What you should do: Go through the data line by line and count the lines that hold "agent". Reply with the total only.

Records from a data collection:
• • • • •

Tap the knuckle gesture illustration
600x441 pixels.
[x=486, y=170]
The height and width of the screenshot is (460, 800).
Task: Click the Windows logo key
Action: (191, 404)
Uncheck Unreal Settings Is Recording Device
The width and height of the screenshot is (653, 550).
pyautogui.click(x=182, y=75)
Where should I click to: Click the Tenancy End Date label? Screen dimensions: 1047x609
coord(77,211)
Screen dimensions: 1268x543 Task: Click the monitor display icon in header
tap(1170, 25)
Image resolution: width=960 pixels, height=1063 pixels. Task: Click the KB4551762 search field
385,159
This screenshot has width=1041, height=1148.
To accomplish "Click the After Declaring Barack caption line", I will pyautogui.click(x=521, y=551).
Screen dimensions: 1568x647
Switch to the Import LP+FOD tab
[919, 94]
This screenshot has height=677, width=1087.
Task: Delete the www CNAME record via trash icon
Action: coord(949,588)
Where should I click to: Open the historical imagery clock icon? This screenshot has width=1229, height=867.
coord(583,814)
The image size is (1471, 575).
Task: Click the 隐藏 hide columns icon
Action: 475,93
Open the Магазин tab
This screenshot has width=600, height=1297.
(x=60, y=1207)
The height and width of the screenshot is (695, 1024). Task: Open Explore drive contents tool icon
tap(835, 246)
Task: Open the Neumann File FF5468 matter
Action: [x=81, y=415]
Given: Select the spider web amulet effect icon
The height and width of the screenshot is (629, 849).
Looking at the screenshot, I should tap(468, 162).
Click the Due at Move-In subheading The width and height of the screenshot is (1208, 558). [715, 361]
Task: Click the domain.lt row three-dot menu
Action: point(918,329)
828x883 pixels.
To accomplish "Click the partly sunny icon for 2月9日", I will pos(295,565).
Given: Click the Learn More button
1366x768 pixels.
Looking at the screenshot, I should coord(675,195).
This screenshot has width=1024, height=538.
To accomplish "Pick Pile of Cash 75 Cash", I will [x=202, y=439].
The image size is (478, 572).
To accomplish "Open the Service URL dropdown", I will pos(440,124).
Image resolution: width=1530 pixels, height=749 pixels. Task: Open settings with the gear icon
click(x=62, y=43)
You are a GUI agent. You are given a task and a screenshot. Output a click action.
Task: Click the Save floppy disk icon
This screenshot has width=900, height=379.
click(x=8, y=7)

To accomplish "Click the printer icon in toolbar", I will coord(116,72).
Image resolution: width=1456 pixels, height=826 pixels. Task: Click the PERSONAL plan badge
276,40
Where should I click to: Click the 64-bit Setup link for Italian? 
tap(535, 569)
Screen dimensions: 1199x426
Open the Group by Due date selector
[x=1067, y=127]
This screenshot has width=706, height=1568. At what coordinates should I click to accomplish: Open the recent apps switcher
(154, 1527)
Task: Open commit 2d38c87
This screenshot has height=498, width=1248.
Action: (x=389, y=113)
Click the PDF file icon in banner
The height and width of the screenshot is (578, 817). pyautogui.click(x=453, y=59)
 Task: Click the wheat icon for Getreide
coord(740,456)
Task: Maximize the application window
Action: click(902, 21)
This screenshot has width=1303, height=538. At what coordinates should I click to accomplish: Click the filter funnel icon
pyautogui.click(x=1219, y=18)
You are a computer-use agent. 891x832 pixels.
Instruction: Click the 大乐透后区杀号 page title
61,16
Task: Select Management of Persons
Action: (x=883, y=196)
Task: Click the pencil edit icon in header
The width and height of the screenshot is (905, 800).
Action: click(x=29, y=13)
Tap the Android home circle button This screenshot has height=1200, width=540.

• • • • •

Written solution: 2